The Butterfly Conservation President, Sir David Attenborough, is concerned there are now fewer butterflies in the UK than at any point his lifetime. As this much admired naturalist is 87 years of age, that gives us an idea of how long it has taken for this catastrophe to take place.
I like to use the Butterfly Conservation free app to send in my observations to help them gather data as to the UK wide figures. This year has been particularly bleak. I have seen a small number of Small Tortoishells, Green Veined White, and a large number of the beautiful Peacock butterflies.
I wrote last year about our local badger population. They used to be everywhere at night around our cottage. However, dramatic changes to the landscape to enable vehicles to access the fells has made them move to locations away from here.
My heart goes out to those who were being shot from the night of 26th August in a legal cull approved by the government and backed by the law, in Gloucestershire and Somerset. The cull will continue annually, between June and September, for 4 years.

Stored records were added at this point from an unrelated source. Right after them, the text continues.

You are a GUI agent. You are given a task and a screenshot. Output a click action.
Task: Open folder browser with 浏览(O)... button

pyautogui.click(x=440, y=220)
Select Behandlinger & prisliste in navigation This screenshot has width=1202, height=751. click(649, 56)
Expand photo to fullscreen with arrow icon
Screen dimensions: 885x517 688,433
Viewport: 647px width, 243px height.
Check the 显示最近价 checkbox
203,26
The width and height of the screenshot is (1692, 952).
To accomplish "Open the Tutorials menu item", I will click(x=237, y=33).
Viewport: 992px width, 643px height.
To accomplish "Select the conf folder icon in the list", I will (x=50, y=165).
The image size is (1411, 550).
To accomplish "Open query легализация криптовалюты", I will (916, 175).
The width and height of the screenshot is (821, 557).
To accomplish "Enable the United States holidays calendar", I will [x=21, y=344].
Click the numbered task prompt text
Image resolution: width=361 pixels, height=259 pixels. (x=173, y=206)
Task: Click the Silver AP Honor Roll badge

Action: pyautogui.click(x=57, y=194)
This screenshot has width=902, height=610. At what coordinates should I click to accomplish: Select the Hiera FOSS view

The goal is to kill 70% of the thousands which live in those farming areas where desperate farmers demand this method. Since the government is ignoring scientific advice this will worsen the spread of TB to cattle.
In October 2012, an extraordinary coalition of leading scientists called on the government to stop the badger cull. They stated: “As scientists with expertise in managing wildlife and wildlife diseases, we believe the complexities of tuberculosis transmission mean licensed culling risks increasing cattle TB rather than reducing it.” Lord Krebs, the eminent Oxford scientist who designed the Labour government’s badger cull trials, described this cull as “mindless”.
Labour’s badger culling trial – a £50m, 10-year study on whether culling badgers helps reduce bovine TB – concluded: “The reductions in cattle TB incidence achieved by repeated badger culling were not sustained in the long term after culling ended, and did not offset the financial costs of culling. These results … suggest that badger culling is unlikely to contribute effectively to the control of cattle TB in Britain.”
Mary Creagh, shadow Minister for Agriculture, said in an article in the Guardian:
“To bring this disease under control, we need stricter management of cattle movements and to prioritise badger and cattle vaccination. We should be building alliances in the EU to get restrictions on vaccinating cattle lifted.
The government should stop, listen to the scientific evidence and abandon the cull. Bovine TB is a terrible disease that must be stopped. This cull is not the way to do it.”
I signed the national petition against the cull which gathered more than 250,000 names but that has not prevented the government from siding with the frightened farmers who are at their wits end and taking their frustration out on the innocent badgers. These are grim times.